On-board Processing to Advance the PanFTS Imaging System for GEO-CAPE

The Panchromatic Fourier Transform Spectrometer (PanFTS) is an imaging instrument designed to record atmospheric spectra of the Earth from the vantage point of a geosynchronous orbit. Each observation covers a scene of 128x128 pixels. In order to retrieve multiple chemical families and perform passive vertical profiling, the recorded spectra will cover a wide wavelength range, from the thermal infrared to the near ultraviolet. The small size of the nadir ground-sampling distance and the desire to re-visit each scene hourly result in a PanFTS design that challenges the downlink capabilities of current radio communication.

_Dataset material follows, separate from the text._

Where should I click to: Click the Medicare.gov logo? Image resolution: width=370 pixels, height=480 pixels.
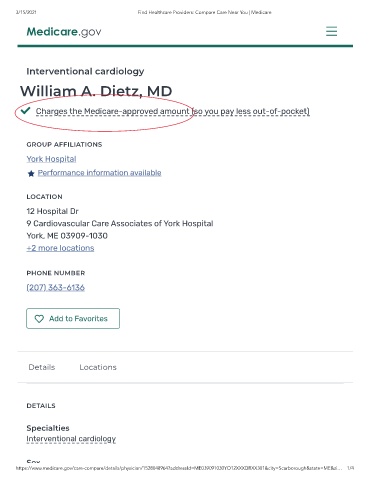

The PanFTS on-board processing will reduce downlink rates by converting time-domain interferograms to band-limited spectra, hence achieving a factor 20 in data reduction. In this paper, we report on the first year progress of this NASA AIST-11 task and on the adaptation of existing Virtex-5 FPGA designs to support the PanFTS Focal Plane Array control and data interfaces. We have produced a software demonstration of the current PanFTS data reduction algorithms. The real-time processing of the interferometer metrology laser signal is the first step required for the conversion of time-domain interferograms to path difference. This laser processing is now performed entirely as digital signal processing inside the Virtex-5 FPGA and also allows for tip/tilt correction of the interferometer mirrors, a task that was previously performed only with complicated and inflexible analog electronics.